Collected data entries
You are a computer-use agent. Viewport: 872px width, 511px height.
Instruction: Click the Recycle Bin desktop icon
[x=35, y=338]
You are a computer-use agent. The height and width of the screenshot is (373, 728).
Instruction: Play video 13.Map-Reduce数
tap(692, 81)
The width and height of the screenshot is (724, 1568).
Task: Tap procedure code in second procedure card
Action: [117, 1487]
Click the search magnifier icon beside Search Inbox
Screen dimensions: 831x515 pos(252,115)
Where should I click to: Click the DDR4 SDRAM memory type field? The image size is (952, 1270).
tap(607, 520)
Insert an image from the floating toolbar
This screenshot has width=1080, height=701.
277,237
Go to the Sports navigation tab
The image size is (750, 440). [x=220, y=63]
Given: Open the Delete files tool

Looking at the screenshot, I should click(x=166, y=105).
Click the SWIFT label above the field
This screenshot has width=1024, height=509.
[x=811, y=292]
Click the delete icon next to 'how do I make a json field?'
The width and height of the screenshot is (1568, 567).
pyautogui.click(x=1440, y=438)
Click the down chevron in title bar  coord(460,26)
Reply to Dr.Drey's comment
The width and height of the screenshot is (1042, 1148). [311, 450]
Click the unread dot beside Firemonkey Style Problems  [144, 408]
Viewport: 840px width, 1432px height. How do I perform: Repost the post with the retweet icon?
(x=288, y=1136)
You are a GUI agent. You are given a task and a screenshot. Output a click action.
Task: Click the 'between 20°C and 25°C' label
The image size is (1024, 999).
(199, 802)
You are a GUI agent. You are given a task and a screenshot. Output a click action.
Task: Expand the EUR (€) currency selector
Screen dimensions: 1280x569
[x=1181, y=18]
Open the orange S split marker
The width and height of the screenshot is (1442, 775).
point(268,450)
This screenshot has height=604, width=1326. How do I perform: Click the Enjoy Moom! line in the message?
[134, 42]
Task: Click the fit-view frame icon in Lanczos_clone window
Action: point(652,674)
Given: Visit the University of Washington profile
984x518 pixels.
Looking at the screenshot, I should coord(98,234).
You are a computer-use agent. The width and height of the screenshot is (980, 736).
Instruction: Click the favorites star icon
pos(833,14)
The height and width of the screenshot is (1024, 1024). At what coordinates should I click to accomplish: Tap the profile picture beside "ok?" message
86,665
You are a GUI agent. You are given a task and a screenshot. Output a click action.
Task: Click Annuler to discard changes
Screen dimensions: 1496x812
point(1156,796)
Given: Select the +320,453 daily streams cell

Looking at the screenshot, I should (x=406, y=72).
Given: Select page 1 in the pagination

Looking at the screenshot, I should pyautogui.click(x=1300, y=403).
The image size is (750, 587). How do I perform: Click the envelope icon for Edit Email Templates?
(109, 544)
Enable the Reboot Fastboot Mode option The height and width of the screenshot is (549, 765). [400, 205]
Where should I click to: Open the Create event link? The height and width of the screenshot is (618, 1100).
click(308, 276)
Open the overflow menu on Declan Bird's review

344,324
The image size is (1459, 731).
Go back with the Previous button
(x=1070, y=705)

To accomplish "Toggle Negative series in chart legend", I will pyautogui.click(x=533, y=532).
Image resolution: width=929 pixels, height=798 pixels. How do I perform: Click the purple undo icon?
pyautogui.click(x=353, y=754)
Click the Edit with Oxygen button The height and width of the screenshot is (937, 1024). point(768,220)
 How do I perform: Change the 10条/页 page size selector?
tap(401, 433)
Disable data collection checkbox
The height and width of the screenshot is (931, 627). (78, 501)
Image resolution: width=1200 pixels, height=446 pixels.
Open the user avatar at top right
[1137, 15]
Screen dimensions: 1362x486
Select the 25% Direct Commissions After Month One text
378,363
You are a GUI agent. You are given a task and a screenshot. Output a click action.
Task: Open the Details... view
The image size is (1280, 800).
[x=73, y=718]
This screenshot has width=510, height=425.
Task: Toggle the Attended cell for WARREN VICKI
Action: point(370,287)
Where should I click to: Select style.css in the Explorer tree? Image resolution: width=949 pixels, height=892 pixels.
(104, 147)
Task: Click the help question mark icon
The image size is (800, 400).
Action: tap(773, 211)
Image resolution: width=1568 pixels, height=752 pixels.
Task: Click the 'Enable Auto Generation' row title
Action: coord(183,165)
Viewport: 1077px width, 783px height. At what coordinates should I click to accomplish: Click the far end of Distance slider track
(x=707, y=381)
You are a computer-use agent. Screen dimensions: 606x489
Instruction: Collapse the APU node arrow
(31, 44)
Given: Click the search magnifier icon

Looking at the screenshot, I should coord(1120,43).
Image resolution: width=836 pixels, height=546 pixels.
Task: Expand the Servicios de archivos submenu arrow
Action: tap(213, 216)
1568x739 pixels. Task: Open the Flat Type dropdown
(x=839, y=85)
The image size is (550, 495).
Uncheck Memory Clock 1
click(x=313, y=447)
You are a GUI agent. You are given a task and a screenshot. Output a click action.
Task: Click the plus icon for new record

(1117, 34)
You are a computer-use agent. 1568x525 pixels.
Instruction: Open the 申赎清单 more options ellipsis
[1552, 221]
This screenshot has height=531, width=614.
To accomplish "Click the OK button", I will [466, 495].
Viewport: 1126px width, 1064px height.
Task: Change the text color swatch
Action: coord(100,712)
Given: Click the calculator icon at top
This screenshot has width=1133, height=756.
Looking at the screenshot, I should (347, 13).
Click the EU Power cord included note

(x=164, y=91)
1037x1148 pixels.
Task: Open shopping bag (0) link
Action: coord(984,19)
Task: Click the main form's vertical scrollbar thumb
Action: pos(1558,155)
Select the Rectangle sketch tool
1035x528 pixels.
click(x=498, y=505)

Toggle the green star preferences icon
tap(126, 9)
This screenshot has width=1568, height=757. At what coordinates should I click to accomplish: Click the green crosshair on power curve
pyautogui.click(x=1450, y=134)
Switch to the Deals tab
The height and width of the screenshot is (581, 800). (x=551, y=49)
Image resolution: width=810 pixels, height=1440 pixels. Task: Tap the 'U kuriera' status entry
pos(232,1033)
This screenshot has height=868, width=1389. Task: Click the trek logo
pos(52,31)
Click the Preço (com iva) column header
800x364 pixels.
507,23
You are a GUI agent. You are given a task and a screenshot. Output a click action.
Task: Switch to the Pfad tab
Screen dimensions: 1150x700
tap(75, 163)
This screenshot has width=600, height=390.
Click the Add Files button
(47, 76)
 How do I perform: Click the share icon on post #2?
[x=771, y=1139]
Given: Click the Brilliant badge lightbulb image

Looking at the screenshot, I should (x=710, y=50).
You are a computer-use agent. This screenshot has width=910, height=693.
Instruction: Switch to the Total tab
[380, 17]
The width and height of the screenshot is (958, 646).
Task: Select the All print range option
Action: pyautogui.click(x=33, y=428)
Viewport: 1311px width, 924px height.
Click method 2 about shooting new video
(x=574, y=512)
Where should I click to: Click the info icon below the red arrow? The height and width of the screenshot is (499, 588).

> **Problem to work on**
Including any blank lines, repeat the data exactly.

> **Answer to the exercise**
You are a computer-use agent. Viewport: 872px width, 511px height.
Instruction: Click the Recycle Bin desktop icon
[x=35, y=338]
You are a computer-use agent. The height and width of the screenshot is (373, 728).
Instruction: Play video 13.Map-Reduce数
tap(692, 81)
The width and height of the screenshot is (724, 1568).
Task: Tap procedure code in second procedure card
Action: [117, 1487]
Click the search magnifier icon beside Search Inbox
Screen dimensions: 831x515 pos(252,115)
Where should I click to: Click the DDR4 SDRAM memory type field? The image size is (952, 1270).
tap(607, 520)
Insert an image from the floating toolbar
This screenshot has width=1080, height=701.
277,237
Go to the Sports navigation tab
The image size is (750, 440). [x=220, y=63]
Given: Open the Delete files tool

Looking at the screenshot, I should click(x=166, y=105).
Click the SWIFT label above the field
This screenshot has width=1024, height=509.
[x=811, y=292]
Click the delete icon next to 'how do I make a json field?'
The width and height of the screenshot is (1568, 567).
pyautogui.click(x=1440, y=438)
Click the down chevron in title bar  coord(460,26)
Reply to Dr.Drey's comment
The width and height of the screenshot is (1042, 1148). [311, 450]
Click the unread dot beside Firemonkey Style Problems  [144, 408]
Viewport: 840px width, 1432px height. How do I perform: Repost the post with the retweet icon?
(x=288, y=1136)
You are a GUI agent. You are given a task and a screenshot. Output a click action.
Task: Click the 'between 20°C and 25°C' label
The image size is (1024, 999).
(199, 802)
You are a GUI agent. You are given a task and a screenshot. Output a click action.
Task: Expand the EUR (€) currency selector
Screen dimensions: 1280x569
[x=1181, y=18]
Open the orange S split marker
The width and height of the screenshot is (1442, 775).
point(268,450)
This screenshot has height=604, width=1326. How do I perform: Click the Enjoy Moom! line in the message?
[134, 42]
Task: Click the fit-view frame icon in Lanczos_clone window
Action: point(652,674)
Given: Visit the University of Washington profile
984x518 pixels.
Looking at the screenshot, I should coord(98,234).
You are a computer-use agent. The width and height of the screenshot is (980, 736).
Instruction: Click the favorites star icon
pos(833,14)
The height and width of the screenshot is (1024, 1024). At what coordinates should I click to accomplish: Tap the profile picture beside "ok?" message
86,665
You are a GUI agent. You are given a task and a screenshot. Output a click action.
Task: Click Annuler to discard changes
Screen dimensions: 1496x812
point(1156,796)
Given: Select the +320,453 daily streams cell

Looking at the screenshot, I should (x=406, y=72).
Given: Select page 1 in the pagination

Looking at the screenshot, I should pyautogui.click(x=1300, y=403).
The image size is (750, 587). How do I perform: Click the envelope icon for Edit Email Templates?
(109, 544)
Enable the Reboot Fastboot Mode option The height and width of the screenshot is (549, 765). [400, 205]
Where should I click to: Open the Create event link? The height and width of the screenshot is (618, 1100).
click(308, 276)
Open the overflow menu on Declan Bird's review

344,324
The image size is (1459, 731).
Go back with the Previous button
(x=1070, y=705)

To accomplish "Toggle Negative series in chart legend", I will pyautogui.click(x=533, y=532).
Image resolution: width=929 pixels, height=798 pixels. How do I perform: Click the purple undo icon?
pyautogui.click(x=353, y=754)
Click the Edit with Oxygen button The height and width of the screenshot is (937, 1024). point(768,220)
 How do I perform: Change the 10条/页 page size selector?
tap(401, 433)
Disable data collection checkbox
The height and width of the screenshot is (931, 627). (78, 501)
Image resolution: width=1200 pixels, height=446 pixels.
Open the user avatar at top right
[1137, 15]
Screen dimensions: 1362x486
Select the 25% Direct Commissions After Month One text
378,363
You are a GUI agent. You are given a task and a screenshot. Output a click action.
Task: Open the Details... view
The image size is (1280, 800).
[x=73, y=718]
This screenshot has width=510, height=425.
Task: Toggle the Attended cell for WARREN VICKI
Action: point(370,287)
Where should I click to: Select style.css in the Explorer tree? Image resolution: width=949 pixels, height=892 pixels.
(104, 147)
Task: Click the help question mark icon
The image size is (800, 400).
Action: tap(773, 211)
Image resolution: width=1568 pixels, height=752 pixels.
Task: Click the 'Enable Auto Generation' row title
Action: coord(183,165)
Viewport: 1077px width, 783px height. At what coordinates should I click to accomplish: Click the far end of Distance slider track
(x=707, y=381)
You are a computer-use agent. Screen dimensions: 606x489
Instruction: Collapse the APU node arrow
(31, 44)
Given: Click the search magnifier icon

Looking at the screenshot, I should coord(1120,43).
Image resolution: width=836 pixels, height=546 pixels.
Task: Expand the Servicios de archivos submenu arrow
Action: tap(213, 216)
1568x739 pixels. Task: Open the Flat Type dropdown
(x=839, y=85)
The image size is (550, 495).
Uncheck Memory Clock 1
click(x=313, y=447)
You are a GUI agent. You are given a task and a screenshot. Output a click action.
Task: Click the plus icon for new record

(1117, 34)
You are a computer-use agent. 1568x525 pixels.
Instruction: Open the 申赎清单 more options ellipsis
[1552, 221]
This screenshot has height=531, width=614.
To accomplish "Click the OK button", I will [466, 495].
Viewport: 1126px width, 1064px height.
Task: Change the text color swatch
Action: coord(100,712)
Given: Click the calculator icon at top
This screenshot has width=1133, height=756.
Looking at the screenshot, I should (347, 13).
Click the EU Power cord included note

(x=164, y=91)
1037x1148 pixels.
Task: Open shopping bag (0) link
Action: coord(984,19)
Task: Click the main form's vertical scrollbar thumb
Action: pos(1558,155)
Select the Rectangle sketch tool
1035x528 pixels.
click(x=498, y=505)

Toggle the green star preferences icon
tap(126, 9)
This screenshot has width=1568, height=757. At what coordinates should I click to accomplish: Click the green crosshair on power curve
pyautogui.click(x=1450, y=134)
Switch to the Deals tab
The height and width of the screenshot is (581, 800). (x=551, y=49)
Image resolution: width=810 pixels, height=1440 pixels. Task: Tap the 'U kuriera' status entry
pos(232,1033)
This screenshot has height=868, width=1389. Task: Click the trek logo
pos(52,31)
Click the Preço (com iva) column header
800x364 pixels.
507,23
You are a GUI agent. You are given a task and a screenshot. Output a click action.
Task: Switch to the Pfad tab
Screen dimensions: 1150x700
tap(75, 163)
This screenshot has width=600, height=390.
Click the Add Files button
(47, 76)
 How do I perform: Click the share icon on post #2?
[x=771, y=1139]
Given: Click the Brilliant badge lightbulb image

Looking at the screenshot, I should (x=710, y=50).
You are a computer-use agent. This screenshot has width=910, height=693.
Instruction: Switch to the Total tab
[380, 17]
The width and height of the screenshot is (958, 646).
Task: Select the All print range option
Action: pyautogui.click(x=33, y=428)
Viewport: 1311px width, 924px height.
Click method 2 about shooting new video
(x=574, y=512)
Where should I click to: Click the info icon below the red arrow? The height and width of the screenshot is (499, 588).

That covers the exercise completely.